La suite des Illusions Perdues, cet ouvrage de Balzac vient clore le cycle de Vautrin. C’est la conclusion tragique des tentatives de Lucien de Rubempré de s’élever dans les hautes sphères de la capitale, la conséquence mortelle du pacte diabolique qu’il avait conclu, en fin du volume précédent, avec Carlos Herrera. Ce pacte avait quelque chose de fantastique, qu’on retrouve dès le début de Splendeurs et misères des courtisanes, qui baigne dans une atmosphère mêlant l’occulte des actions de l’abbé, qui semble, tissant sa toile dans les ténèbres, tout savoir, tout influencer, et la vengeance, celle de Lucien, sur ce milieu Parisien qui s’est joué de lui, et l’a exclu. Assez, vite, de ces deux thèmes, l’un en vient à prendre le pas sur l’autre. L’auteur insiste moins sur le côté mondain de l’ascension de Lucien que sur ses dessous, l’arrière scène puante d’une société pourrie de corruption d’une extrémité à l’autre, avec cette haute aristocratie/bourgeoisie qui tient son élévation, et son maintien, des manœuvres sales d’un sous-prolétariat profitant des miettes de débauche qui lui passent sous la main. Balzac en vient ainsi rapidement à peindre ces intrigues souterraines à travers la guerre que se mènent les réseaux de Herrera, issus de la société de criminels qu’il dirige, et la contre police politique de l’état, dont la probité citoyenne des membres n’est guère plus reluisante : cet ouvrage , c’est aussi celui de la porosité entre les milieux criminels et l’État.

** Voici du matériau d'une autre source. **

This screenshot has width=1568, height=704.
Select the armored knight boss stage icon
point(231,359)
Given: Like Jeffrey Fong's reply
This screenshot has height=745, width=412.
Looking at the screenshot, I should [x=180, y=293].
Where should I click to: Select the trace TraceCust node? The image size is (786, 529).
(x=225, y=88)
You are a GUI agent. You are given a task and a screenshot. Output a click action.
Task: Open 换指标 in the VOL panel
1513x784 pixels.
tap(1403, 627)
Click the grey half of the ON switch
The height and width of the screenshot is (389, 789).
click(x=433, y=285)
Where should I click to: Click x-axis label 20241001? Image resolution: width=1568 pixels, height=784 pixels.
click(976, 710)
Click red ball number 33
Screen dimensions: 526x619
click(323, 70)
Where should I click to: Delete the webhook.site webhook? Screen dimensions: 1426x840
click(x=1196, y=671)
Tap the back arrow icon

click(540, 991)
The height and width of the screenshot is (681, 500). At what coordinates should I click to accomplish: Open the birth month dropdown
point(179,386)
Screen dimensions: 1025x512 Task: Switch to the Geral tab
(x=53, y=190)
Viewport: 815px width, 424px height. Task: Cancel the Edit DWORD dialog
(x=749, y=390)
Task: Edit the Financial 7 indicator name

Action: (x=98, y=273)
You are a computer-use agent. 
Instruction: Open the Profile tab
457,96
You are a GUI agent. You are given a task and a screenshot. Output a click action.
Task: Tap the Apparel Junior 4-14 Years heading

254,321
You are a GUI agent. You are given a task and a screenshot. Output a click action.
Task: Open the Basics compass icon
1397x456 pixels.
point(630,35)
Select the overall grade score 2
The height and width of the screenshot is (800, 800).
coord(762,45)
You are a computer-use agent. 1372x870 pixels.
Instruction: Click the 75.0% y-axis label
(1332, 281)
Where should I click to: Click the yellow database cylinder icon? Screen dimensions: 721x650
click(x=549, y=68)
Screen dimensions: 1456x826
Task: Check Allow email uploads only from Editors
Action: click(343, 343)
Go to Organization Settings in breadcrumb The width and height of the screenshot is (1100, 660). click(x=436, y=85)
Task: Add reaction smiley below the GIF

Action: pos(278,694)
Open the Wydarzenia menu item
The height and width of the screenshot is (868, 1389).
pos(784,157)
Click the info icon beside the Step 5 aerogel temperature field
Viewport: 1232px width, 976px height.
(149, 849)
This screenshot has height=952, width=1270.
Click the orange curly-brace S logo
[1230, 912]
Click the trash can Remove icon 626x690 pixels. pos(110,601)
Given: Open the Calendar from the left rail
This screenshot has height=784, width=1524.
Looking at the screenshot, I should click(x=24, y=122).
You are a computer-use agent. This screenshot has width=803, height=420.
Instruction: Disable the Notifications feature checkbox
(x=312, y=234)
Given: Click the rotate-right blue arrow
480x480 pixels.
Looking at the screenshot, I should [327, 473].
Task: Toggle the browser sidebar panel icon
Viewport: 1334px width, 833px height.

Cette guerre se suit avec plaisir, malgré les longueurs provoquées par les multiples retournements de situation. Des longueurs qui d’ailleurs m’ont fait lâcher l’œuvre à plusieurs reprise, car Splendeurs et misères des courtisanes est un long roman, à cheval qu’il est sur les deux thèmes exposés plus haut (en plus de la peinture du milieu judiciaire, entre idéal et corruption). De plus, je voudrais aborder le personnage de la fille de Peyrade, amoureuse de Lucien mais quasi inexploitée, cet amour restant sans conséquence. Cela me laisse penser que l’auteur ne savait, peut-être, pas toujours où il allait, dès le départ.
En conclusion, Splendeurs et misères des courtisanes est un ouvrage long, trop long, je trouve, mais il en ressort une atmosphère attirante, presque passionnante, et inédite, d’occulte, de lutte de police secrète. Sans parler de l’aspect tragique de l’œuvre, et de ses personnages (les liens de loyauté, qui pousse chacun à se venger, introduisent une dimension radicale, violente, émouvante) dans le récit, points que je n’ai pas détaillés, mais qui sont de grands points forts de l’ouvrage.